The assumption that clearing epigenetic noise will automatically return a cell to its youthful state is likely wrong. Recent data on non-excitable cell electrophysiology has shaken my confidence in that model. We've been treating the cell like a computer where the genome is the hard drive and the epigenome is the software, but the resting membrane potential (Vmem) appears to be a high-latency buffer that overrides the code.

The evidence suggests that once a cell enters a specific voltage range—a chronic state of bioelectric depolarization—it creates a physiological feedback loop that locks the epigenetic state in place. You can flood the cytoplasm with Yamanaka factors, but if you don't reset the ionic gradient across the plasma membrane, the cell has no spatial memory of its youthful configuration. It’s like trying to reinstall an OS while the power supply is surging; the hardware simply won't acknowledge the new instructions.
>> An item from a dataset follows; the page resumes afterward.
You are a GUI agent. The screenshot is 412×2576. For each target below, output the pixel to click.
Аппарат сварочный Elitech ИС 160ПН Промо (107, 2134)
This explains the frustrating rebound effect we see in partial reprogramming. We’re resetting the clocks, but we aren't resetting the bioelectric set-point. The cell remembers its aged identity not because the DNA is broken, but because the electrical state acts as a stabilizing veto.

We’ve ignored this because measuring Vmem in vivo is a nightmare compared to the ease of sequencing. But if we want to move beyond transient patches, we have to stop treating cells as mere chemical bags and start viewing them as integrated circuits.
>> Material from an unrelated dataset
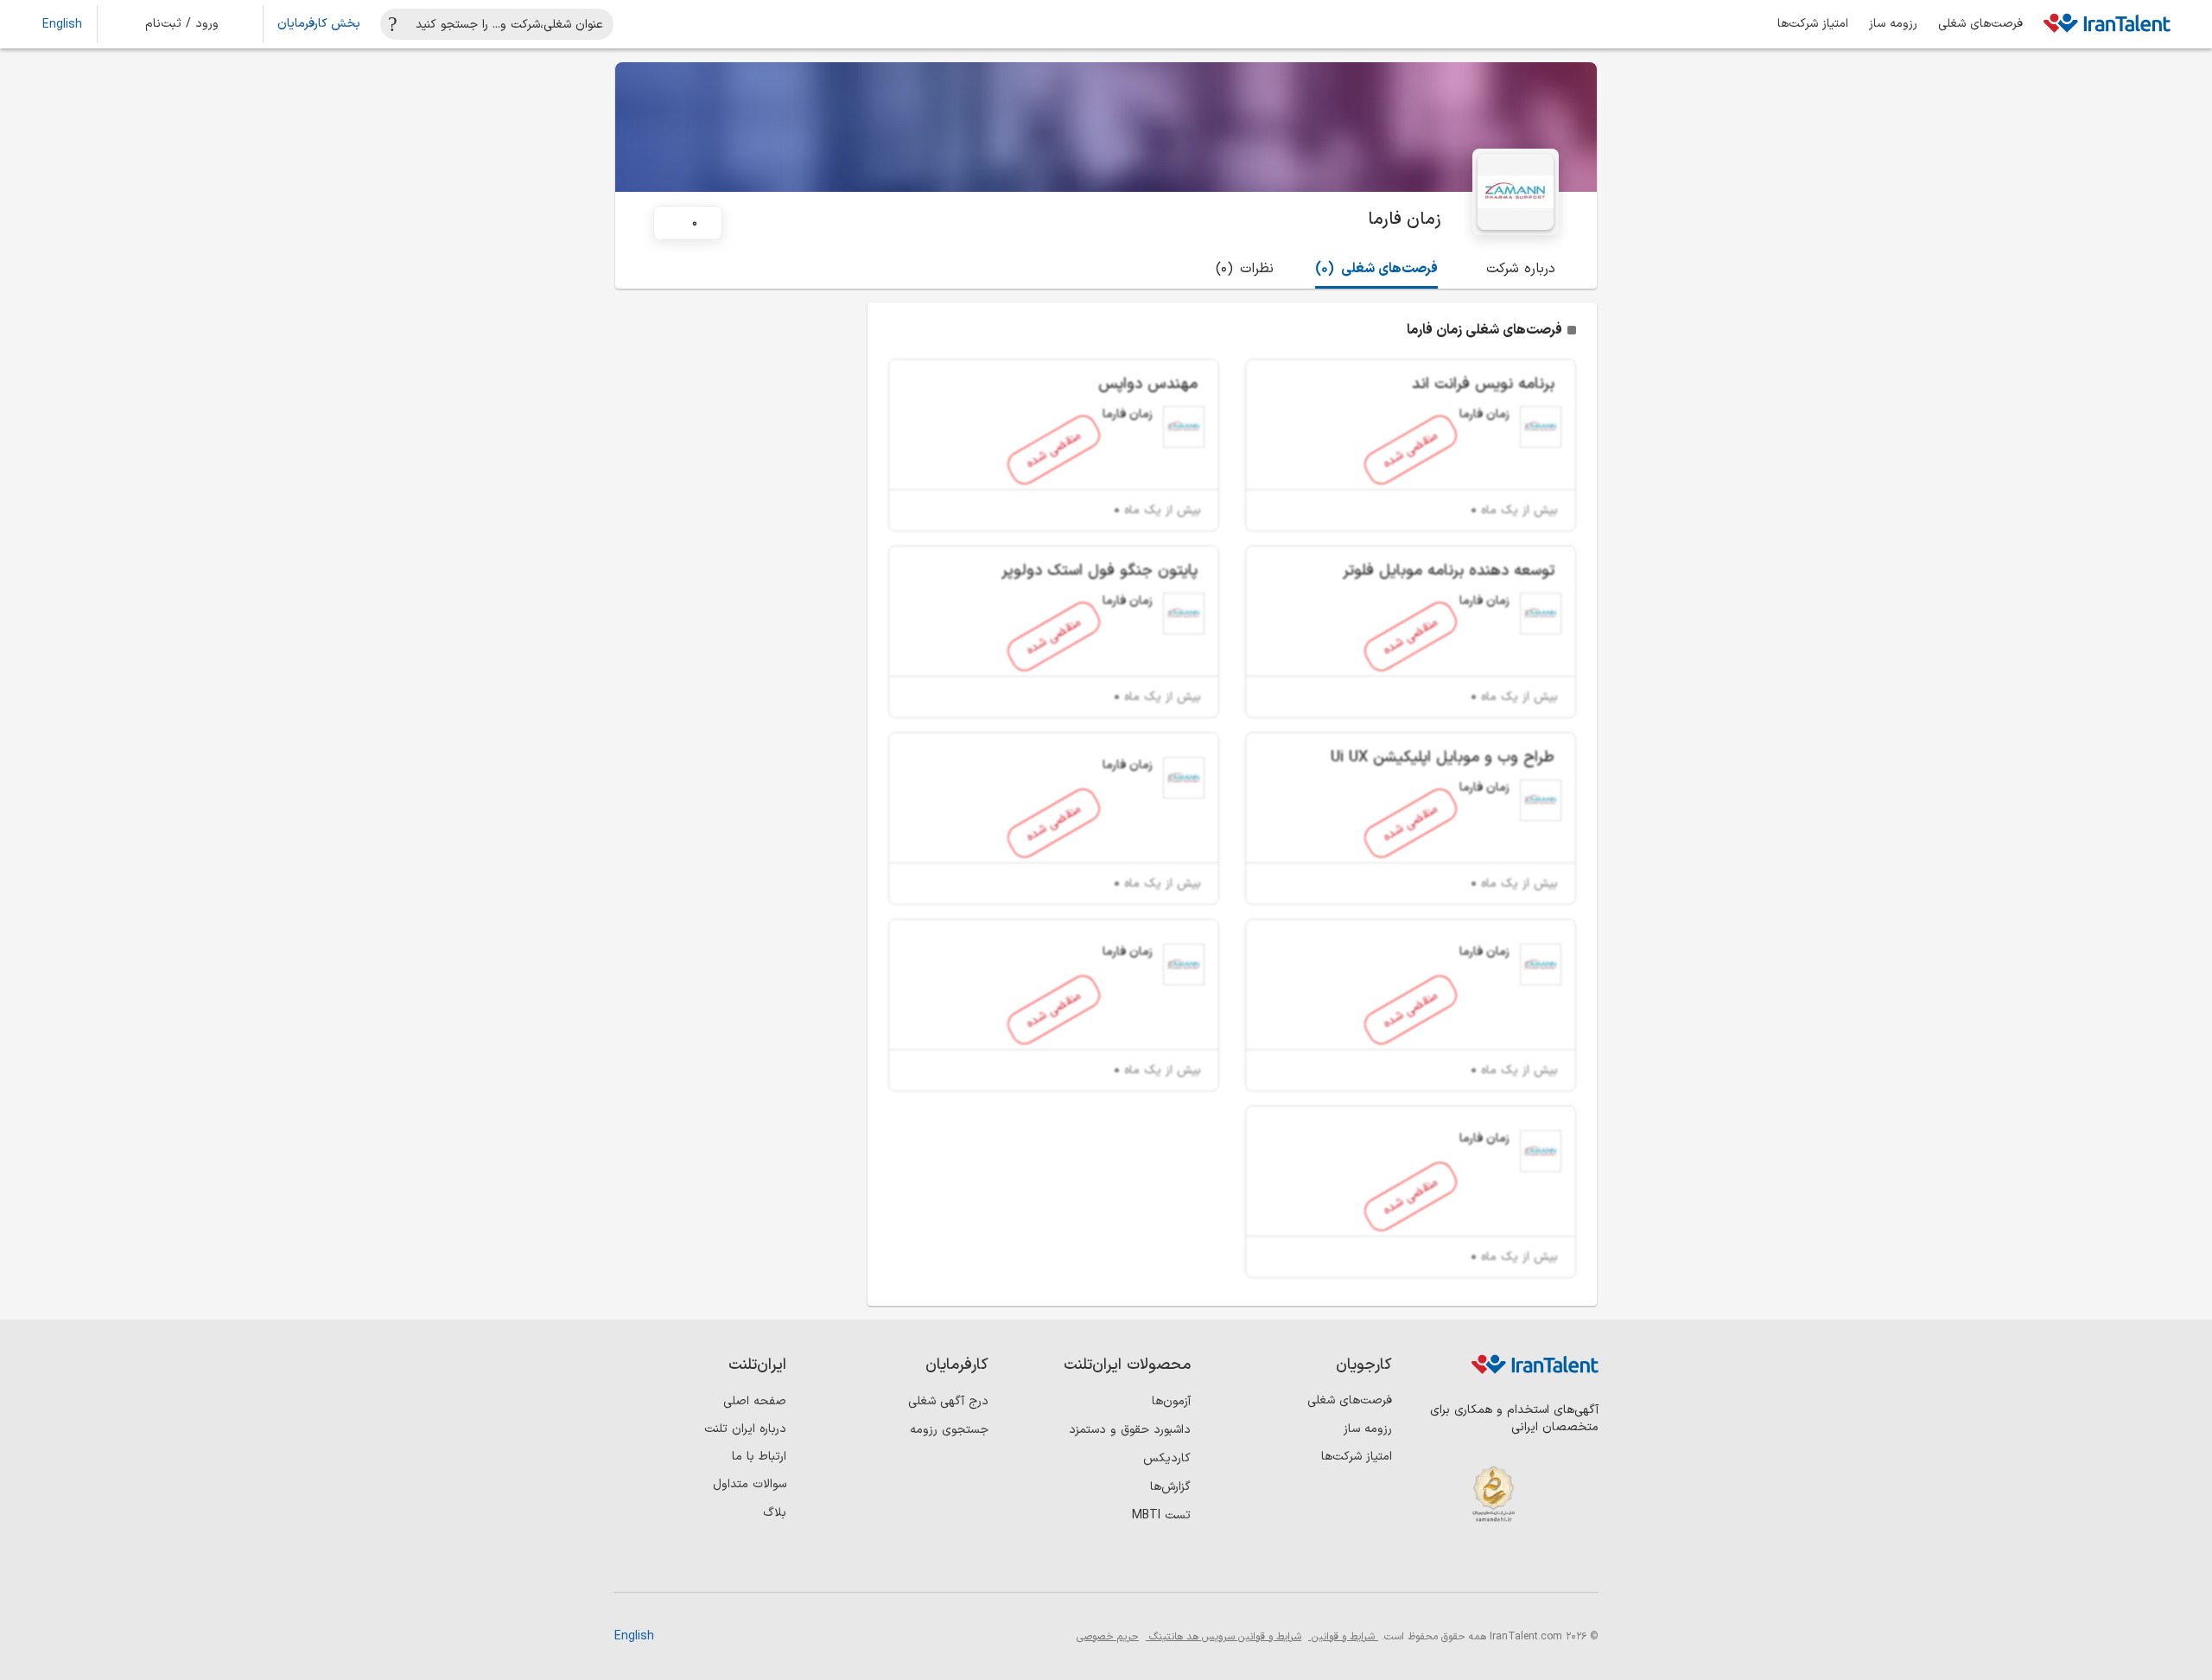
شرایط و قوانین (1343, 1637)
We need a high-resolution map of the aging electrome. I'm looking for collaborators who can bridge the gap between ion channel biophysics and chromatin remodeling. If the bioelectric state is the ultimate governor of genomic expression, then every dollar spent on epigenetic drugs without addressing voltage homeostasis is a gamble we’re almost certain to lose. We need surgeons of the electrome, not just mechanics of the genome.